New Energy Code Adopted by Massachusetts
On May 12, 2009, the Massachusetts Board of Building Regulations and Standards voted to adopt a stretch energy code for the state that would make new commercial buildings under 100,000 square feet up to 30% more energy efficient than base standards and reduce carbon emissions by nearly 40%. The new rules will mean significant energy cost savings for building owners and tenants who pay some of the highest electricity rates in the country.
The stretch code applies to new and existing building types including residential, but the standards related to new, small- and mid-sized commercial buildings are based on a protocol developed by New Buildings Institute (NBI) called Core Performance. NBI, a nonprofit organization working to improve the energy performance of commercial buildings, created Core Performance as a direct path to high performance building that does not require modeling. The Core Performance Guide describes a set of simple, discrete design strategies that, when applied under an integrated design process, result in an energy efficient building that is cheaper to operate and more comfortable for occupants.
Several Massachusetts utilities and energy service providers (including National Grid, NSTAR, Western Massachusetts Electric Company, and Cape Light Compact) currently offer financial and technical support for commercial buildings designed using Core Performance. NBI has been working along with Northeast Energy Efficiency Partnerships to support efforts to bring this new stretch code to the state.
“Buildings consume two-thirds of the U.S. power supply and emit nearly half of the greenhouse gases,” said Dave Hewitt, NBI executive director. “Reach [or stretch] codes are the best way to lock in the energy savings and carbon reduction benefits of high performance building and bring those numbers down. Massachusetts is the first state to take this important and necessary step. We expect others will take note of Massachusetts’ leadership and follow suit,” he said.
In addition to energy savings, the new code could mean new jobs, according to early findings of a study by the Institute for Market Transformation (IMT). The study showed that 30% improvements in building energy efficiency add little to initial construction costs, but shift spending from materials to labor. IMT estimates that advanced codes, such as those adopted in Massachusetts, could create more than 20,000 new jobs nationally.

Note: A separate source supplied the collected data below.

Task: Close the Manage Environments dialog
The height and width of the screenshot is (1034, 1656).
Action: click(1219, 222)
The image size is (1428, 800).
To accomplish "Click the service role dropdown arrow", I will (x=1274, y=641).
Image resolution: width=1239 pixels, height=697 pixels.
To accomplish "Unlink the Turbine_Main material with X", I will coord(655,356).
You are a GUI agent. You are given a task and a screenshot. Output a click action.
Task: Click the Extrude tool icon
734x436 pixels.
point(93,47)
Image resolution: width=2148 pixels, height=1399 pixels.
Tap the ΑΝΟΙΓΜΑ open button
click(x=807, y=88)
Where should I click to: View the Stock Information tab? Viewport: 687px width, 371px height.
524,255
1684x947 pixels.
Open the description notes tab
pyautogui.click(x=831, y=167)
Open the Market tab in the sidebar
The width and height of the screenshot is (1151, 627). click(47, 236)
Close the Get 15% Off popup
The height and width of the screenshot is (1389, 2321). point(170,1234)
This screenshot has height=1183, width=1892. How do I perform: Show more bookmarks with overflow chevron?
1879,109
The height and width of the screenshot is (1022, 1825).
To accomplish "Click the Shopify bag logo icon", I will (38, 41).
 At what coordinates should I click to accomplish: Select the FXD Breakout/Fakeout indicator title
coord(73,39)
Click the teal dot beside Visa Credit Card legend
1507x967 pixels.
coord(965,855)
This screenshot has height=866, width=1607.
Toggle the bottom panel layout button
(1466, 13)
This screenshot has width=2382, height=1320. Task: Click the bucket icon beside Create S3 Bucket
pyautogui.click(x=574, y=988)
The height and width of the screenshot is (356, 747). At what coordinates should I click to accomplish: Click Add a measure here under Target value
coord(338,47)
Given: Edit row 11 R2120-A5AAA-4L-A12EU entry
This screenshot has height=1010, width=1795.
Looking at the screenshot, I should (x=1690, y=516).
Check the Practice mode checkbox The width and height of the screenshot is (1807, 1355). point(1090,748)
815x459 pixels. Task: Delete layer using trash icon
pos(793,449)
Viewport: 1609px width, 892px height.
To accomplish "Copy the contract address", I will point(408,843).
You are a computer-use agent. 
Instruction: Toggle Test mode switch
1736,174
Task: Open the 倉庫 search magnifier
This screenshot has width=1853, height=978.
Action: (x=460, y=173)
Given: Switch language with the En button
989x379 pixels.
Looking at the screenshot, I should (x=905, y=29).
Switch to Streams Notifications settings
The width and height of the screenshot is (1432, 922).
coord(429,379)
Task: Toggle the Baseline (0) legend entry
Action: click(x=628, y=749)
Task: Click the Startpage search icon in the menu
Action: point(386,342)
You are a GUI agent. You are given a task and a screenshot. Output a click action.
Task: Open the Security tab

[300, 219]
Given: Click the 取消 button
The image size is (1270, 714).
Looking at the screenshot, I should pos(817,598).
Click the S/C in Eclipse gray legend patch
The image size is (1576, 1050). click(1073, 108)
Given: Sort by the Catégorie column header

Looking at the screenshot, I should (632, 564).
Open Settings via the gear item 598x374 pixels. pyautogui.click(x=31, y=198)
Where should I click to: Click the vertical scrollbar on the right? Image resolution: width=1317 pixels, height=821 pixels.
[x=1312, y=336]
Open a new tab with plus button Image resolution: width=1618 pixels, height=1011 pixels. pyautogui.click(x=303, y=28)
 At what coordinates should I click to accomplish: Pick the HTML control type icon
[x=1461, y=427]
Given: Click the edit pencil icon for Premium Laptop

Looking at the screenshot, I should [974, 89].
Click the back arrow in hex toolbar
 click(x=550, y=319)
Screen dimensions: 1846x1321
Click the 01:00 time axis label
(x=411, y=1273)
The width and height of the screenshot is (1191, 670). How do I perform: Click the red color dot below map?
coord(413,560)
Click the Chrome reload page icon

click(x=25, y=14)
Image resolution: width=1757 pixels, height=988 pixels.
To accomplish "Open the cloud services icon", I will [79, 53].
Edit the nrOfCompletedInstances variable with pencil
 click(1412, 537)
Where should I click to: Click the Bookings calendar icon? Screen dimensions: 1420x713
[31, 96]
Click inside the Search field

Effective immediately, municipalities in the state can choose whether to adopt the code, 780 CMR 120.AA, as a more energy-efficient alternative to the base energy code. The Core Performance basic requirements in the stretch code include efficiency standards for measures such as window performance, lighting controls, mechanical equipment efficiency and demand-control ventilation. Local government entities could go further and adopt up to 14 measures described in Core Performance as “enhanced performance strategies.” These include additional improvements such as heat recovery, night venting, daylighting, plug load controls and appliance efficiency.
Alternatively, a project team could provide documentation that the building’s energy requirements are at least 20% below the ASHRAE 90.1-2007 standard, a model energy code developed by the American Society of Heating, Refrigeration and Air Conditioning Engineers.